STUDY DESIGN: Survey-based cross-sectional study. OBJECTIVES: To describe interobserver agreement among experienced spine surgeons in choosing neutral vertebra (NV) based on manual measurements from radiographs. Secondarily, to use axial vertebral rotation (AVR) values obtained from low-dose stereoradiography (SR) post-processing software (SterEOS 2D/3D) to separately designate the NV in subject cases and to compare manually derived and software-derived NV designations. SUMMARY OF BACKGROUND DATA: Investigators have previously suggested that parameters such as Lenke classification, stable vertebra level, end vertebra level, and NV level be used to decide on fusion levels in adolescent idiopathic scoliosis (AIS).
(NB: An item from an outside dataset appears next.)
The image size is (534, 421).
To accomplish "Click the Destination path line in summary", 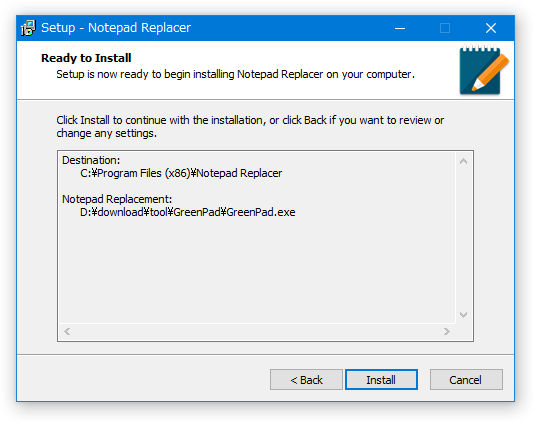I will [x=181, y=173].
Studies have revealed suboptimal interobserver reliability in these vertebral designations. SR post-processing software may represent a useful tool for standardizing NV designation. METHODS: Thirty-two subjects with idiopathic scoliosis and Lenke 1-4 curves were assessed. Experienced surgeons (range of 7-35 years in practice) assigned NV based on preoperative radiographs. Interobserver reliability was quantified using the Fleiss Kappa statistic. Surgeon responses were compared with NV designations made using AVR values provided by SR postprocessing software. Agreement between these values was quantified using percentage agreement. RESULTS: Surgeons exhibited moderate agreement in choosing NV based on radiographs (Kappa 0.444). Surgeon responses agreed with the SR-derived NV in 26.9% of cases, lay within 1 level in 82.1% of cases, and lay within 2 levels in 97.5% of cases. Surgeons were more likely to choose distal to the SR NV rather than proximal. CONCLUSIONS: Variability in instrumented level selection and outcomes in idiopathic scoliosis may be partially related to inconsistency in selection of the NV. The use of SR post-processing software may provide a more reliable method for choosing NV. LEVEL OF EVIDENCE: Level II.